• ICv2 also has two items on The Avengers: Mighty Battle movie tie-in game coming from Jakks Pacific and how game components in such tie-ins can give away plot points in the movies to those who know what they're looking at.
• Cranio Creations has released six new maps for Escape from the Aliens in Outer Space: four being user-generated maps submitted to the publisher and the other two coming from the game's designers.
• As a counterpoint to "[n]early 100 years of questionable games in the pages of PopSci", which I linked to in a previous links round-up, here's a piece from Popular Science that explores the still-very-new-to-some-people "German-Style Board Game Revolution". (HT: Karim Chakroun)

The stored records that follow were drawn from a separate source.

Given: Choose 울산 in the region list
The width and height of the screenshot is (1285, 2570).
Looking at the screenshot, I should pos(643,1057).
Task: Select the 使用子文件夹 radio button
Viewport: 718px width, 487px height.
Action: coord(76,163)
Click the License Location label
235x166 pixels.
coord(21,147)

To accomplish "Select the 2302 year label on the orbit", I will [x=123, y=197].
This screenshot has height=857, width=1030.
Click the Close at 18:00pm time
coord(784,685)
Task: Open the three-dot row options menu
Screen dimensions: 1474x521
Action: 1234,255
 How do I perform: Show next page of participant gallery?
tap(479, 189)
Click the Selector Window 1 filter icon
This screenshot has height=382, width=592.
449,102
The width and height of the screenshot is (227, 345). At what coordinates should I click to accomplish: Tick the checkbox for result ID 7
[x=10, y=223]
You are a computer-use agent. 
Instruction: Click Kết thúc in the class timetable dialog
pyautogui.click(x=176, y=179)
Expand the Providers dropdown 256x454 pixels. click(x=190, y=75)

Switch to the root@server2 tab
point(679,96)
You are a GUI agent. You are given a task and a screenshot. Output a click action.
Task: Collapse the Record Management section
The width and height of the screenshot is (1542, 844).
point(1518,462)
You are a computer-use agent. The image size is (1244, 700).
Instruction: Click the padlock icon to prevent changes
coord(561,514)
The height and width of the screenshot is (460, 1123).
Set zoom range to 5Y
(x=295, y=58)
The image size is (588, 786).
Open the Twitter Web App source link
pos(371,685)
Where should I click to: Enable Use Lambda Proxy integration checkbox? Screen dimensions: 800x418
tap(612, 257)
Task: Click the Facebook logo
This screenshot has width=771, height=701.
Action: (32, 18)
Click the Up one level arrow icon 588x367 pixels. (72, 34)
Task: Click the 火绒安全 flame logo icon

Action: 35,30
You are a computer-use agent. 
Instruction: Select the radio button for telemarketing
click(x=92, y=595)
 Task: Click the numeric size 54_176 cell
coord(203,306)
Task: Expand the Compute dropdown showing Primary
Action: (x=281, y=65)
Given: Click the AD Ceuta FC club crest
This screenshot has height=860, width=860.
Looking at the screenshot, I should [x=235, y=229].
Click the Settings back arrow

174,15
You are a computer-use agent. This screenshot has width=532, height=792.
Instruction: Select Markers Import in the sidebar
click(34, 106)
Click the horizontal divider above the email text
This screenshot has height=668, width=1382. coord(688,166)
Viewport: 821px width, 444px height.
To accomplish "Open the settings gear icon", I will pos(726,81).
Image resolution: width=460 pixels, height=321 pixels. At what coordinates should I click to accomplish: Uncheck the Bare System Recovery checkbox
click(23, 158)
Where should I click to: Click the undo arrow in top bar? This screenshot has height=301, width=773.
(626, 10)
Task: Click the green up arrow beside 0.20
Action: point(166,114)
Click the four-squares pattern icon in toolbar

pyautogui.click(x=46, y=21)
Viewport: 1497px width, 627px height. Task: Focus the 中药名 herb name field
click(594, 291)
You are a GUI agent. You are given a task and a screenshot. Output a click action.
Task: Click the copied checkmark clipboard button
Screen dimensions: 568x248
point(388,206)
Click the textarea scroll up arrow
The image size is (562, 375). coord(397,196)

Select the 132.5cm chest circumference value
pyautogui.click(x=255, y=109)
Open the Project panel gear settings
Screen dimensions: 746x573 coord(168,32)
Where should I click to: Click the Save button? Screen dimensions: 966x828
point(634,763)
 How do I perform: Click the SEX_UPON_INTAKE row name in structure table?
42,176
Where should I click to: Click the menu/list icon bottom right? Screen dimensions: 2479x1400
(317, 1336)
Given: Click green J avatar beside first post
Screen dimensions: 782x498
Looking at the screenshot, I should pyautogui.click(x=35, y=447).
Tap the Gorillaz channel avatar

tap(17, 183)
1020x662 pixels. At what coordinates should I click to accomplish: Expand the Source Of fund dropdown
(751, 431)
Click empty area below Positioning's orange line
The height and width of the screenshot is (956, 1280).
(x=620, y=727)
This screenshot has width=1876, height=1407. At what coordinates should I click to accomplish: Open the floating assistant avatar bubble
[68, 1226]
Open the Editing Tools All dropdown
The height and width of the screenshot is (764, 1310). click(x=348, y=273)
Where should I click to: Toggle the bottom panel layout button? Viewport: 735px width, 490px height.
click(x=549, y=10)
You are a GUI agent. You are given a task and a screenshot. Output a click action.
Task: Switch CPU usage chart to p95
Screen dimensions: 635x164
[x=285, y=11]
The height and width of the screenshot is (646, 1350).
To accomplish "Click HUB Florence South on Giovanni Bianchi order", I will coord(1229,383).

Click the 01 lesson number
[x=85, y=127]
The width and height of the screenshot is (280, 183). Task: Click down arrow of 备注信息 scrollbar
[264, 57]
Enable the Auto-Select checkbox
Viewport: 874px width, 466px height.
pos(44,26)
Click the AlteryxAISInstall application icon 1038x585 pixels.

• While not specifically game-related, Piotr Czerski's essay "We, the Web Kids" struck a note with me, partly due to this section–
Then this section, which mirrors my thinking about games and so much else in the world:
This isn't bad, of course – merely different than what's come before. When I was my son's age (and admittedly even into my teens), I had no experience of the world at large. My family didn't travel, we never ate "ethnic" foods, we didn't watch non-American movies, and I knew nothing about other countries beyond a bunch of names and their residents' crazy-sounding jabbertalk. My son, on the other hand, can already identify a handful of countries on the globe and name the languages they speak; he's watched kabuki shows and karate demonstrations and much more online; he's met and spoken with multiple people from outside the U.S. thanks to student exchange programs; and yes, he plays games from designers who live far, far away. That web essence of connection, of reaching out to find exactly the things that you want to experience, has transformed my ability to see the world and my place in it – and naturally that experience is transforming him as well, just at a much earlier age.
And what will he be marveling at when he thinks about what his offspring are experiencing? I can't even fathom...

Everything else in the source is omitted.